■ Activity
Will you extract the entries word for word? Images should not appear in the copy.
*** Records shown ***
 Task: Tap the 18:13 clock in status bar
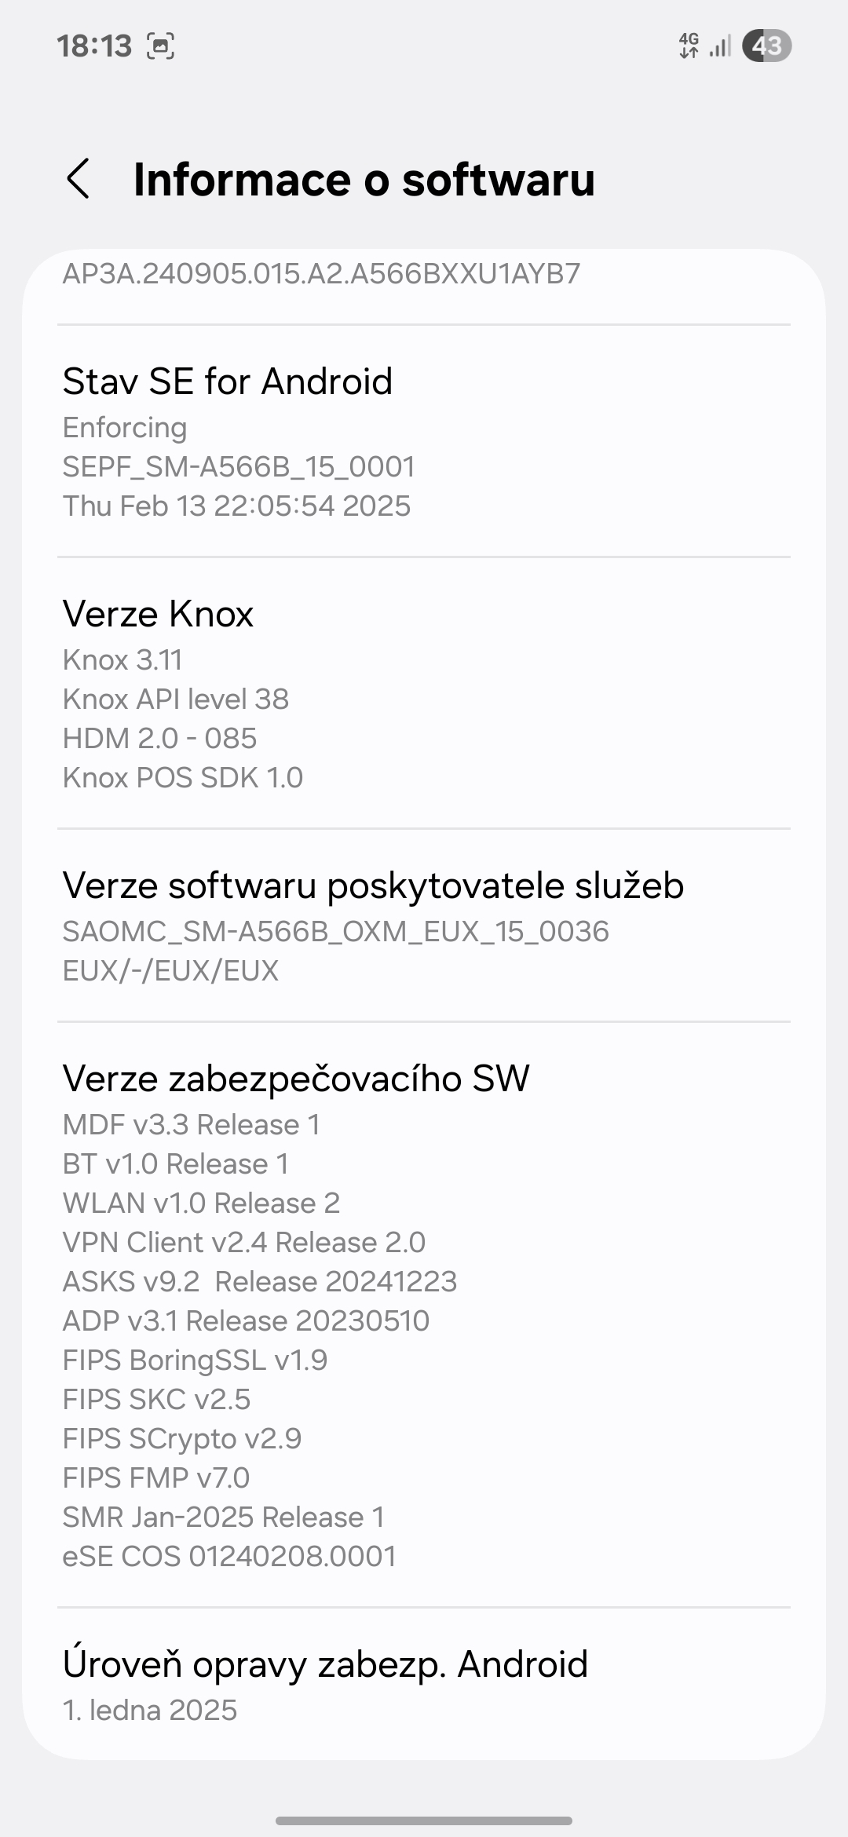pos(94,46)
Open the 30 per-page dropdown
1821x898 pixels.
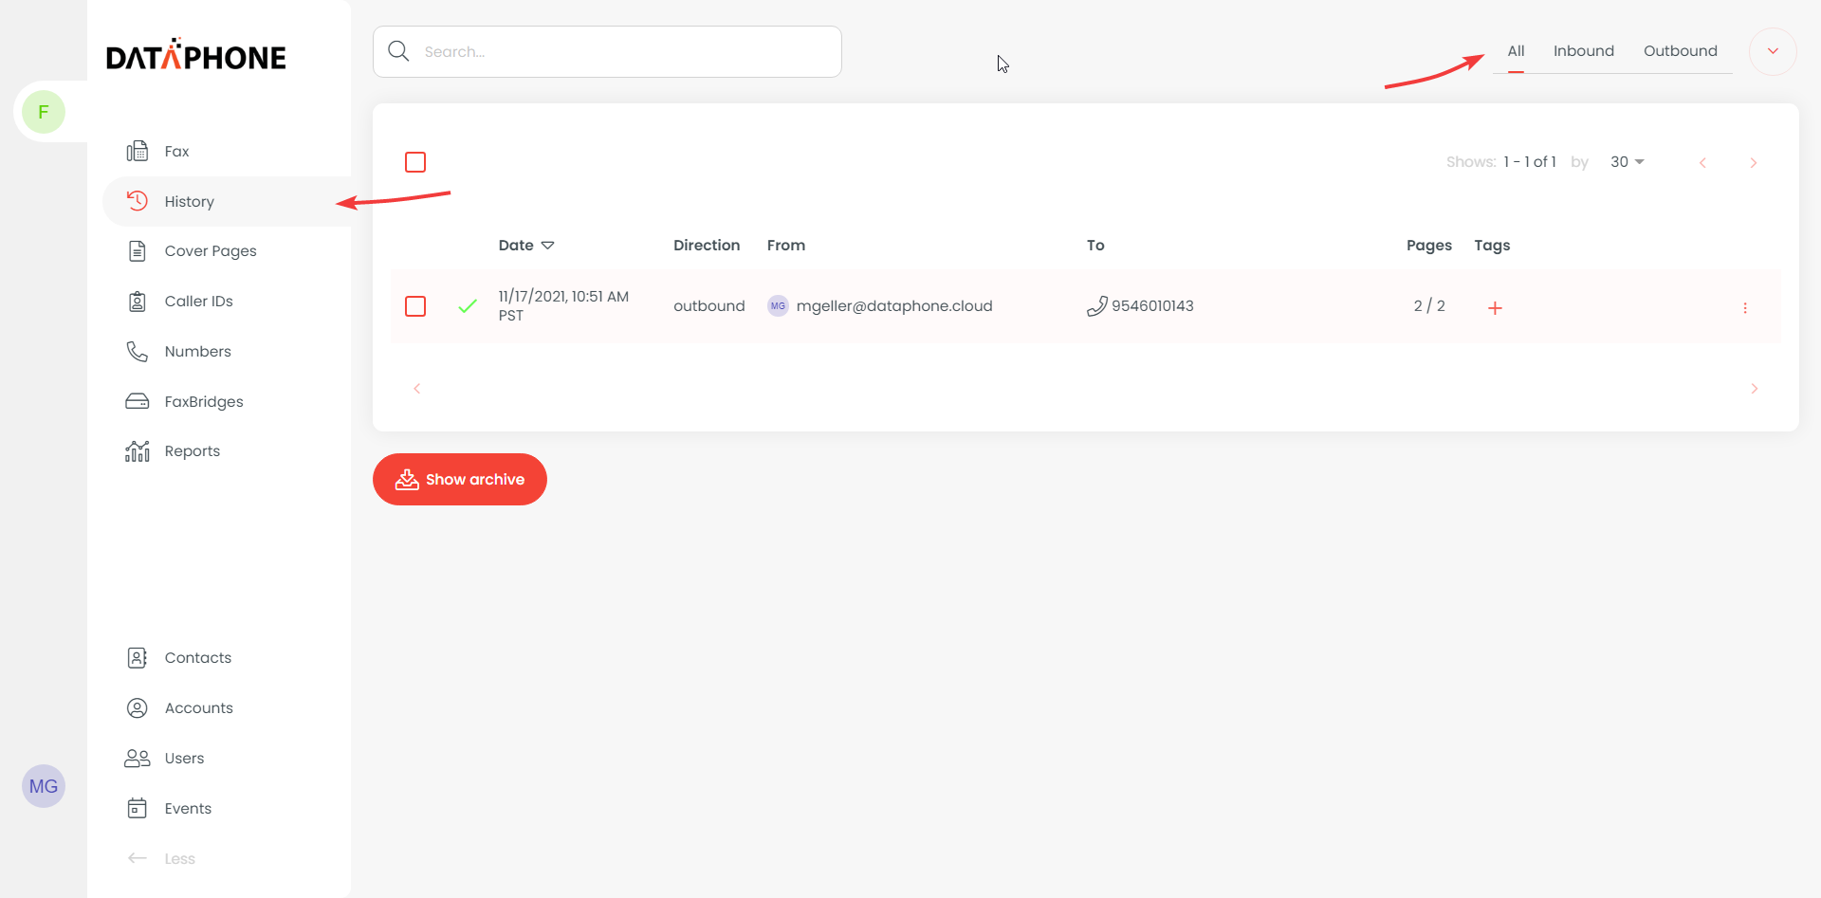point(1627,162)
*** End of Records shown ***
■ Exercise response
 Task: Tap the 18:13 clock in status bar
pos(94,46)
Open the 30 per-page dropdown
1821x898 pixels.
point(1627,162)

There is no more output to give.